◆ Try it ◆
Below are some records. Pull every line that contains the word "green".

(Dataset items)
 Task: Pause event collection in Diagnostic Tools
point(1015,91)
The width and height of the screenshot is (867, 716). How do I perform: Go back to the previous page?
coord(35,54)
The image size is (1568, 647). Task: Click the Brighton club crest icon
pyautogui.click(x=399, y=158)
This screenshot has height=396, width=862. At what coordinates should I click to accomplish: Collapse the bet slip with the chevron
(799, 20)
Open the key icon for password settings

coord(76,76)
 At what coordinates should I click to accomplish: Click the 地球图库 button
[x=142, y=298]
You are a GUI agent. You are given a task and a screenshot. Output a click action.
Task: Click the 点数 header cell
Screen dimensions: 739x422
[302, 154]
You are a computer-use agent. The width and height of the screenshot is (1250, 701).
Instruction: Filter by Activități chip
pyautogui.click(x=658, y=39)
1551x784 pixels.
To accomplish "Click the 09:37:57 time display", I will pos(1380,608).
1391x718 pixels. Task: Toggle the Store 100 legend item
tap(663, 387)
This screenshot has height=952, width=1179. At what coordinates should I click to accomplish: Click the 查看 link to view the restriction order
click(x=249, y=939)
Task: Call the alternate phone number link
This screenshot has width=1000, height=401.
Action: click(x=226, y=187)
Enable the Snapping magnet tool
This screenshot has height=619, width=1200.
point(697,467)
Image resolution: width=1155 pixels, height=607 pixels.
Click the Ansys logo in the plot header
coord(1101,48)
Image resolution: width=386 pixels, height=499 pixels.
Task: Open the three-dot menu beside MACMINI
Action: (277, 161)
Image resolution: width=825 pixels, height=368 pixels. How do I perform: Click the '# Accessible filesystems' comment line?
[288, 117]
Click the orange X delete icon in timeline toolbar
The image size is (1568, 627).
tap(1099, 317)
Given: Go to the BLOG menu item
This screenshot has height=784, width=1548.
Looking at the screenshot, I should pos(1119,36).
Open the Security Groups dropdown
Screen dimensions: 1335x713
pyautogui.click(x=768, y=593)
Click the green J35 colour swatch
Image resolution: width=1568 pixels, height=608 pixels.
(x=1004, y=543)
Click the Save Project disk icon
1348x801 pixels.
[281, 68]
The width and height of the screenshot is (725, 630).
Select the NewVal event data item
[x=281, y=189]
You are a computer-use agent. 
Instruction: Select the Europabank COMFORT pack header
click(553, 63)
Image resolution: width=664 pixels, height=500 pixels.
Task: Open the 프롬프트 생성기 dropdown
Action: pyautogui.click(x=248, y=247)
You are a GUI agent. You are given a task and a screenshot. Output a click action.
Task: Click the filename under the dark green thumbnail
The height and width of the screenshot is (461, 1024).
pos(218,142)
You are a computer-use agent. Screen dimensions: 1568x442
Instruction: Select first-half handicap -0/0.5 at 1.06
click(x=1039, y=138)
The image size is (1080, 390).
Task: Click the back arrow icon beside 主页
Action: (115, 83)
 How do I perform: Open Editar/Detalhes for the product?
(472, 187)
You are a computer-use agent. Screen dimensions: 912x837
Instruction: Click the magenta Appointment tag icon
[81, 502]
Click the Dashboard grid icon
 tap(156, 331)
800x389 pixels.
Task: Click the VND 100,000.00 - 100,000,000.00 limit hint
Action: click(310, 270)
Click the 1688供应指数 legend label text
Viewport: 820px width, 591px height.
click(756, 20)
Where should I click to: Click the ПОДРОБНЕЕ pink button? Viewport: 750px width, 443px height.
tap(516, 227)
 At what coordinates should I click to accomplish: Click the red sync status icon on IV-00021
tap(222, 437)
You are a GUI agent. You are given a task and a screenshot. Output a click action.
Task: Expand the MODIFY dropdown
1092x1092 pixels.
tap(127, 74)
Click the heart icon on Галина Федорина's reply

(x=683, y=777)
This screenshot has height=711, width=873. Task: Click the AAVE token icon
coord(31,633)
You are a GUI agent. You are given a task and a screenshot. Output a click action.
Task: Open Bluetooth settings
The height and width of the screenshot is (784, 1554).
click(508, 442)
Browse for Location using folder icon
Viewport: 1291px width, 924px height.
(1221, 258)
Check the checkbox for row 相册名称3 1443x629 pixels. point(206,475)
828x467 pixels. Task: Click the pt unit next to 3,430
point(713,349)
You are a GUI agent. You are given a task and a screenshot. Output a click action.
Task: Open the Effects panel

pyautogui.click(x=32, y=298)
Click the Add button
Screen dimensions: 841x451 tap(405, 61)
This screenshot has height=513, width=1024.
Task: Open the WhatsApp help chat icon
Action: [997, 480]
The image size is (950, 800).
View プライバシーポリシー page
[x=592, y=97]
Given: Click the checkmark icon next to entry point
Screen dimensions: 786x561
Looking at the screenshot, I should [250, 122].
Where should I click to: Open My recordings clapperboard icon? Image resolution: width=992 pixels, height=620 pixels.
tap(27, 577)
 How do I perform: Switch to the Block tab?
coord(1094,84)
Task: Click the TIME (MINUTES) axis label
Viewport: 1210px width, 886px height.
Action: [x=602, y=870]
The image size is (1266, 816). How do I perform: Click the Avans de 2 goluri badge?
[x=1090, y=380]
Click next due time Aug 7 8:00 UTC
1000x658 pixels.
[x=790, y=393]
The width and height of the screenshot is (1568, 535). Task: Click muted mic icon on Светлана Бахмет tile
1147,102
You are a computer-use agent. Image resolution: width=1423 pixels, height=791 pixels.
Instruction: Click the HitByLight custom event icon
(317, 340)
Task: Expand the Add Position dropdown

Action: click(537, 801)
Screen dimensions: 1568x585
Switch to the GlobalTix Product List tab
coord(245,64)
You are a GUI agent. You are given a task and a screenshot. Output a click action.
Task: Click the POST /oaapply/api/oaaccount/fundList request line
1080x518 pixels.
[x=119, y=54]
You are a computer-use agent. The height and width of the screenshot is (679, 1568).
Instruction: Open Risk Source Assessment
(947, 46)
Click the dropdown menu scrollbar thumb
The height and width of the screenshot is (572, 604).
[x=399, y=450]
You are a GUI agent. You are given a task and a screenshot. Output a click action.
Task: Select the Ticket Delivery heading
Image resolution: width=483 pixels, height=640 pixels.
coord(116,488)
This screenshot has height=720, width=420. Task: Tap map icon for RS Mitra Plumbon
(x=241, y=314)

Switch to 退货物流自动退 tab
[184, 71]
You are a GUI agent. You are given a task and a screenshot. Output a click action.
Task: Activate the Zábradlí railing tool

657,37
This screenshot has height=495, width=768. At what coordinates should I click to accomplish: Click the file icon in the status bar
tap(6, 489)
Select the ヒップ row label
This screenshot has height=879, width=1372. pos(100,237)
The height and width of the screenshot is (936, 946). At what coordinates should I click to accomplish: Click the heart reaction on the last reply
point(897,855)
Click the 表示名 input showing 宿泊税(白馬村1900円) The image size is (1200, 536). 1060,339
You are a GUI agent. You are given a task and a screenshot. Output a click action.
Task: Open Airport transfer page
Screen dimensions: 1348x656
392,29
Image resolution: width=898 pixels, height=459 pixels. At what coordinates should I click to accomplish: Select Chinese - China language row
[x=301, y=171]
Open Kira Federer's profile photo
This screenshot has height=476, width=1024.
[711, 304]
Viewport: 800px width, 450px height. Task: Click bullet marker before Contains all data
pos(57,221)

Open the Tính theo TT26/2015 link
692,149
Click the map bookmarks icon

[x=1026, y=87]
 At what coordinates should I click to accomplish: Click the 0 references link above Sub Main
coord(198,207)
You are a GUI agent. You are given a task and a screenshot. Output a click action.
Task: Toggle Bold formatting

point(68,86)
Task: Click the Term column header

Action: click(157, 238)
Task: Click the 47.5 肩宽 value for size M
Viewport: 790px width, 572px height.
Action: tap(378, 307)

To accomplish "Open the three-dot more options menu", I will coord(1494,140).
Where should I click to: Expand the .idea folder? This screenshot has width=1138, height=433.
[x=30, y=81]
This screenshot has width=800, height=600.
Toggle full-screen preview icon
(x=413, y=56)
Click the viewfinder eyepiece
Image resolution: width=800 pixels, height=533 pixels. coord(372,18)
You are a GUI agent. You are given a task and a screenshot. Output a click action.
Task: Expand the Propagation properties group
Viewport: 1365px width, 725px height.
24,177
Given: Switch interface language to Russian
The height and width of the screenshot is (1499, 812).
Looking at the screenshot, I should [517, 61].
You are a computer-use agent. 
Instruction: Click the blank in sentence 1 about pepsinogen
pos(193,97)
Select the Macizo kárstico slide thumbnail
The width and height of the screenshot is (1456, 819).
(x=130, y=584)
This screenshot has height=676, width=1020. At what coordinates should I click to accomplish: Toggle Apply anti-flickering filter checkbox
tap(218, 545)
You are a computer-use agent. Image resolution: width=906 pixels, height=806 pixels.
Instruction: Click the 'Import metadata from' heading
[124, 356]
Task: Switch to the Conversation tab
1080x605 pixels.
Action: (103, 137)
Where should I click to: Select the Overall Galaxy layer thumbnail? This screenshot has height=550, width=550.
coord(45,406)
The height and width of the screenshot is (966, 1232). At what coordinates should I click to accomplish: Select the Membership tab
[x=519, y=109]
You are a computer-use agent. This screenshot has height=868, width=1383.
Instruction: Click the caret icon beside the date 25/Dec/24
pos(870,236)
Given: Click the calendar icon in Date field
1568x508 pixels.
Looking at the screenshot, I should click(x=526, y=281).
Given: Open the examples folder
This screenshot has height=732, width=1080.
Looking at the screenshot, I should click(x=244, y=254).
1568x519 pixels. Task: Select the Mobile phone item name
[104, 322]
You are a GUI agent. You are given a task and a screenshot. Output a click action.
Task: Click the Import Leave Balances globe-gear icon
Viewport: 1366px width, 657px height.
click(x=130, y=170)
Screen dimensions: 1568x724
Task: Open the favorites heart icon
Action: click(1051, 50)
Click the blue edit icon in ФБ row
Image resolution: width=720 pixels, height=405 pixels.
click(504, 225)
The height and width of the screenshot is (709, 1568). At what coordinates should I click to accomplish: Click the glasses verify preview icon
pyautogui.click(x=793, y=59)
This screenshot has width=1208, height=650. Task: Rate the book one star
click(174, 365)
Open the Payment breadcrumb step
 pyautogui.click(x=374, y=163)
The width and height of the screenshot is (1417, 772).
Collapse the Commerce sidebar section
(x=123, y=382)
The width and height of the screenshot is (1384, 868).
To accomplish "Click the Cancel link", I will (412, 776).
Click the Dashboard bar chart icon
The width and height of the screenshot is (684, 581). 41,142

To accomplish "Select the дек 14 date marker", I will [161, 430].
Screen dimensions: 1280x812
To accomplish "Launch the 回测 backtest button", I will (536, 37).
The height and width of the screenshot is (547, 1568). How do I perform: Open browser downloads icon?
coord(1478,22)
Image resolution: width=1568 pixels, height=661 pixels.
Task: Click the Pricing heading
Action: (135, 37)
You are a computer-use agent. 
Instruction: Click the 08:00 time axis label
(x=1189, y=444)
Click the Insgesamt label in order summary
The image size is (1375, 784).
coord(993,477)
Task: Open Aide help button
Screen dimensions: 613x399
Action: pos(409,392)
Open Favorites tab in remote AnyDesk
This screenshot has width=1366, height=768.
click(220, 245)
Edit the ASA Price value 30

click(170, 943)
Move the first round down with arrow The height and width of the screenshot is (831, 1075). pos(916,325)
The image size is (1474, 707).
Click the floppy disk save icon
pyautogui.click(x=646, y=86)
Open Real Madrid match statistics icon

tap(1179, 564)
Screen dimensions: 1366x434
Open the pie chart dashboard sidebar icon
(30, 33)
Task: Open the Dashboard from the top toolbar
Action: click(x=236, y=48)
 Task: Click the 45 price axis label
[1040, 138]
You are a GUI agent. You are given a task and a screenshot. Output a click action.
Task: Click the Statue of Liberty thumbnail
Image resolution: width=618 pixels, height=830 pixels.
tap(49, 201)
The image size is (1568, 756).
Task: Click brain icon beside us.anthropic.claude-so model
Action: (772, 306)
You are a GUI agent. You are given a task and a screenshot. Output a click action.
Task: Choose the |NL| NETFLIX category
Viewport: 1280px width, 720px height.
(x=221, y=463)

◆ Answer box ◆
Click the green J35 colour swatch
Task: Click the filename under the dark green thumbnail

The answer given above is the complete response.